BB: I think we are trying very hard to bring health care to the people and the whole world is watching. The intent and commitment are there, but the programme is still in the development phase. The fact is we should not envisage providing unnecessary and expensive treatments for everyone in India, so we need to be very pragmatic and try to cut down on overspending and provide evidence-based rational care.

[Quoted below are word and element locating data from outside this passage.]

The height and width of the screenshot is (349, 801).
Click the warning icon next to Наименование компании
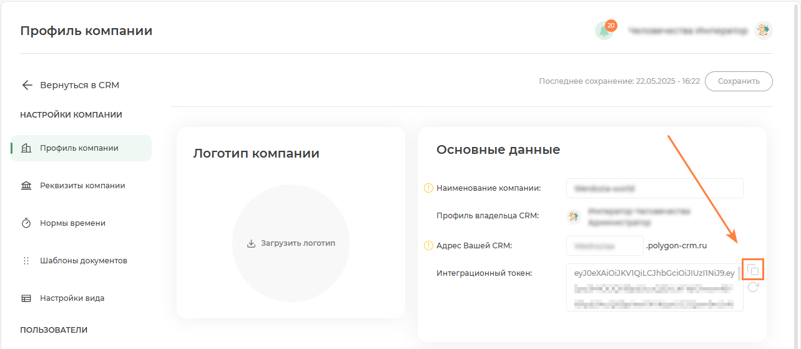(428, 188)
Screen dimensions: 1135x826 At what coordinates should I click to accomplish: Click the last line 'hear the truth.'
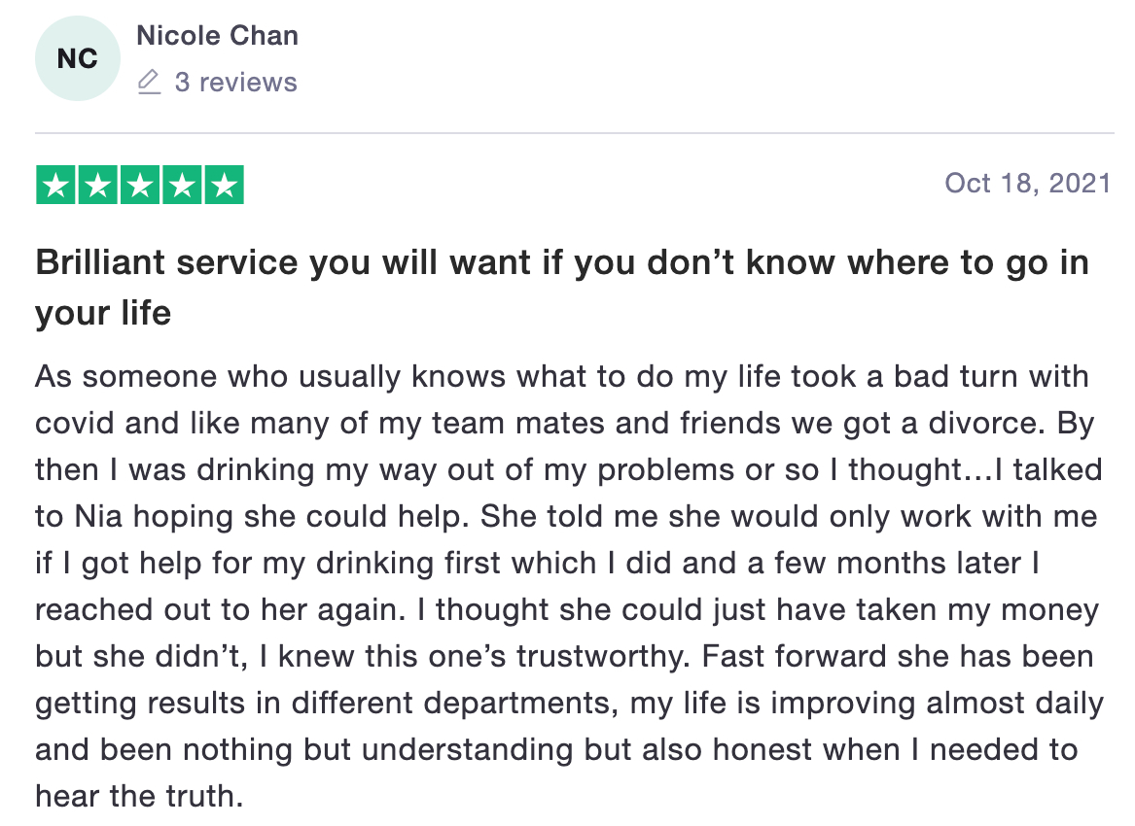pyautogui.click(x=139, y=796)
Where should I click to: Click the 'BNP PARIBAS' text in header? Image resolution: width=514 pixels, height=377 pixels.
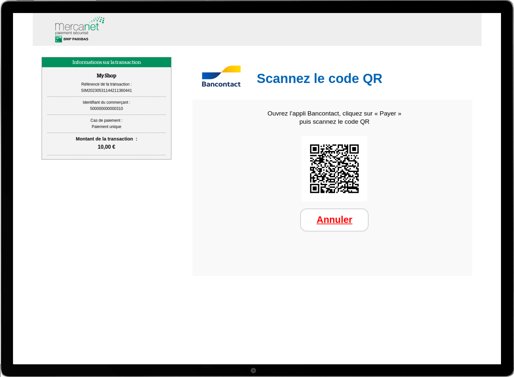(76, 39)
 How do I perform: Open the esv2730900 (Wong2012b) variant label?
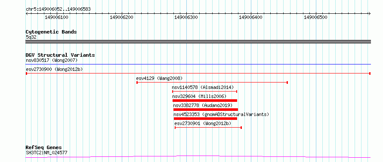[x=54, y=69]
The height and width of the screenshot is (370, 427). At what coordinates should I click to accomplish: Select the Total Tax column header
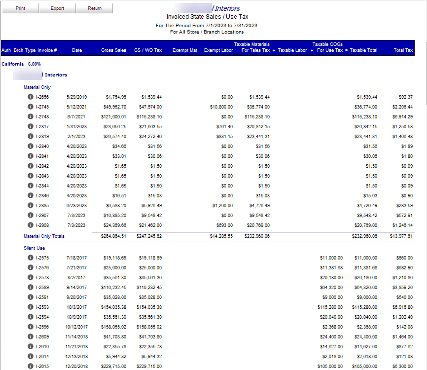403,50
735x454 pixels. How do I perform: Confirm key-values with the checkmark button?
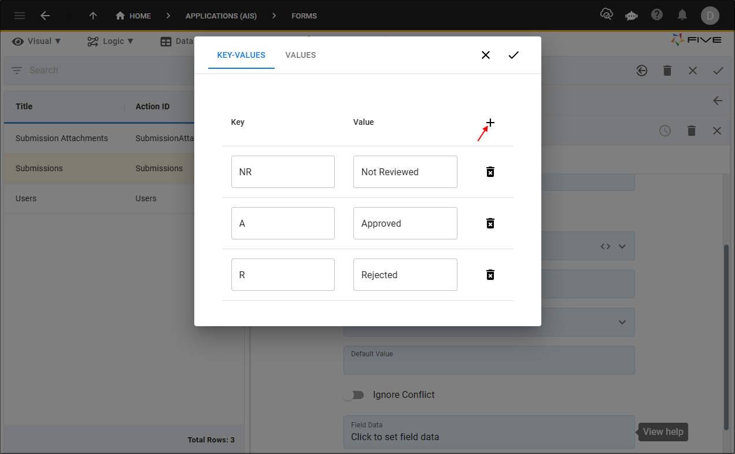[x=514, y=55]
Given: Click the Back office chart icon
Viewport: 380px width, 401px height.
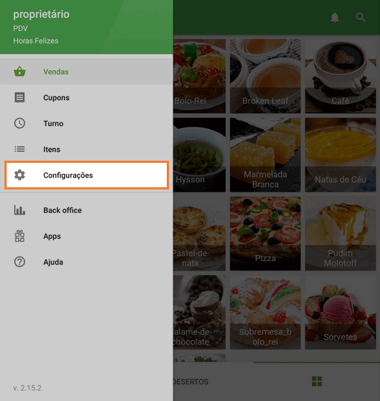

As part of Ayushman Bharat, high-end cost-effective secondary and tertiary care is being made available for nearly 100 million families, and 150 000 Health and Wellness Centres are being set up in villages across the country for preventive and promotive healthcare. It’s a massive undertaking, and a huge challenge to focus on health promotion and preventive health when we’re battling cancer, stroke, mental health – health issues that are still emerging. We’re having to come up with new ways to ensure health coverage for those in need.
SC: Can you give examples?
BB: Well, some of the examples are quite well known, such as community health workers using smart phones to deliver and monitor different health services. Closer to home, and closer to my heart, so to speak, is the DELHI initiative (Delhi Emergency Life Heart-attack Initiative) which is being piloted by the Indian Council for Medical Research in Delhi and which uses paramedics to get emergency care to patients using motorcycles.
SC: How does it work?
BB: People living within 3 kilometres of AIIMS can call a number and within 10 minutes a paramedic and a nurse will arrive at their home. If indicated, the health worker administers thrombolytic therapy through an intravenous line under remote medical supervision and then waits for the ambulance to arrive. According to international data, the outcomes are almost as good as doing angioplasty, if treatment is carried out very rapidly. In a country the size of India we cannot hope to set up cardiac catheterization facilities in every remote village. I hope to scale up the programme across the country soon.
SC: So, innovation doesn’t always have to be cutting edge.
BB: That’s right. Effective innovation is innovation that achieves ‘more for less for more’. That’s the motto of the School of International Biodesign, which has a mandate to promote Global Affordable Need Driven Healthcare Innovation, the acronym for which is GANDHI.